The pattern of racist attacks that have brought us so much grief in New Zealand, Charleston, El Paso and now Buffalo were motivated by bad ideas. So, how do we fight bad ideas without ourselves getting into the business of hate mongering against those infected by them? Perhaps we don’t hate the people who have been duped into embracing and spreading bad ideas, we just hate the bad ideas. But again, there is the high risk that people who aren’t reasonable enough to defend themselves against the bad ideas also won’t be reasonable enough to distinguish hatred of the idea from hatred of them personally. The subtleties of our intentions often don’t alter the impact.

Meeting this delicate challenge on a case-by-case basis is not easy and many of us have tried only to see relationships with friends and family suffer or perish. I’d suggest that what we ultimately need is a systemic solution to the systemic problem of bad ideas spreading unchecked across entire populations of people. We need to understand this phenomenon as an intellectual public health crisis.

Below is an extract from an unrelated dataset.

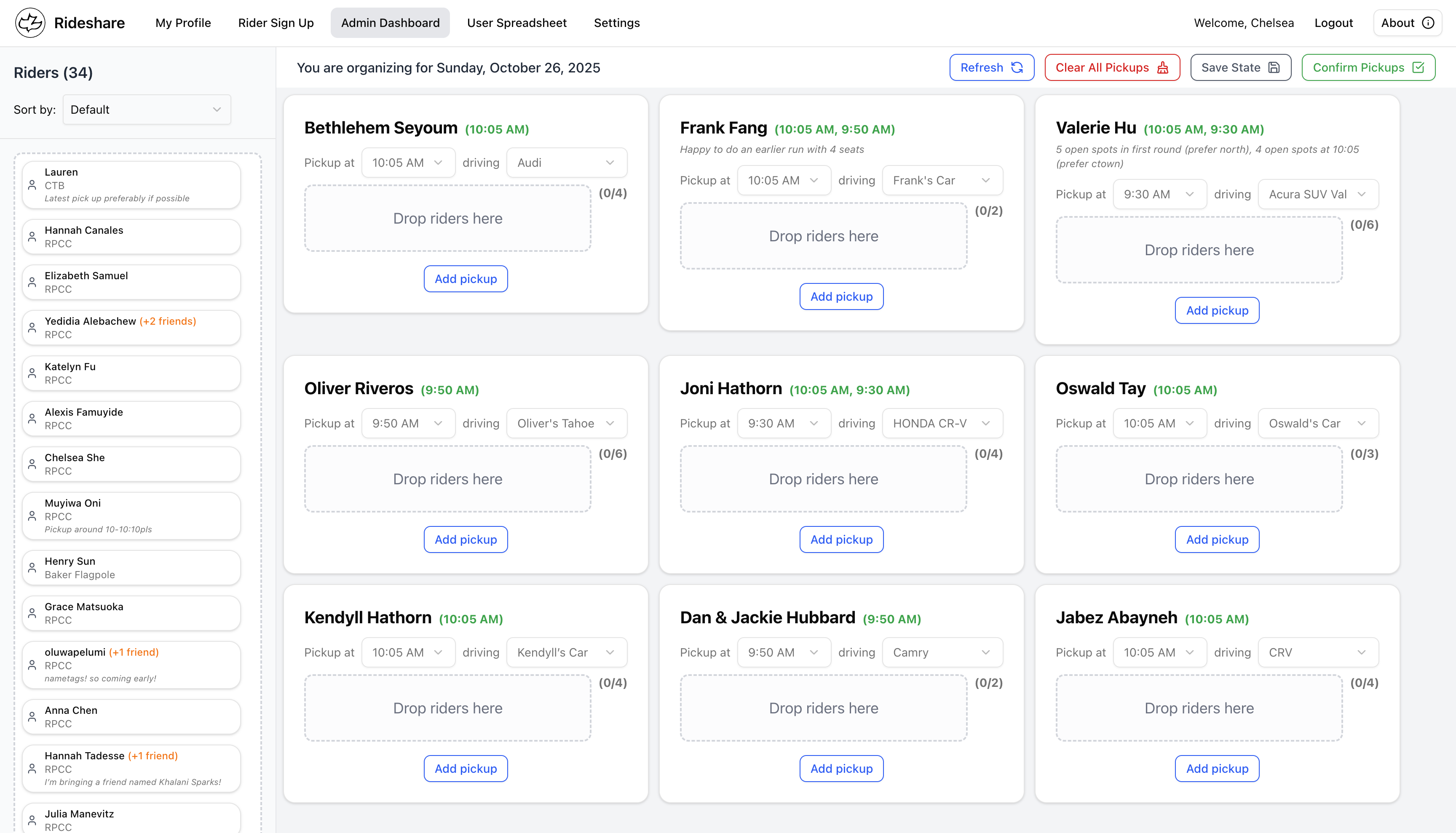Click the refresh circular arrow icon
This screenshot has width=1456, height=833.
tap(1017, 67)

In fact, I think we already have a fairly effective intellectual vaccine. There is nothing reasonable about racial hatred. What we lack is a collective sense of urgency when it comes to getting the critical thinking skills that can help to inoculate people from bad ideas like the white replacement theory into the minds of students and the public at large. To be clear, I don’t think critical thinking is a complete solution to the spread of hate. As educators, we do attack bad racist ideas head on, as we should. But this will not be enough to stop the spread of bad racist ideas among people who lack the endemic intellectual immune response that only well-developed critical thinking skills can provide. Indeed, it hasn’t been enough.

To be clear, I don’t think critical thinking is a complete solution to the systemic aspects of racial hatred. Hatred is not entirely an intellectual problem. But poor critical thinking is exploited in spreading hatred. And the critical thinking skills that can provide some protection against this are in desperately short supply.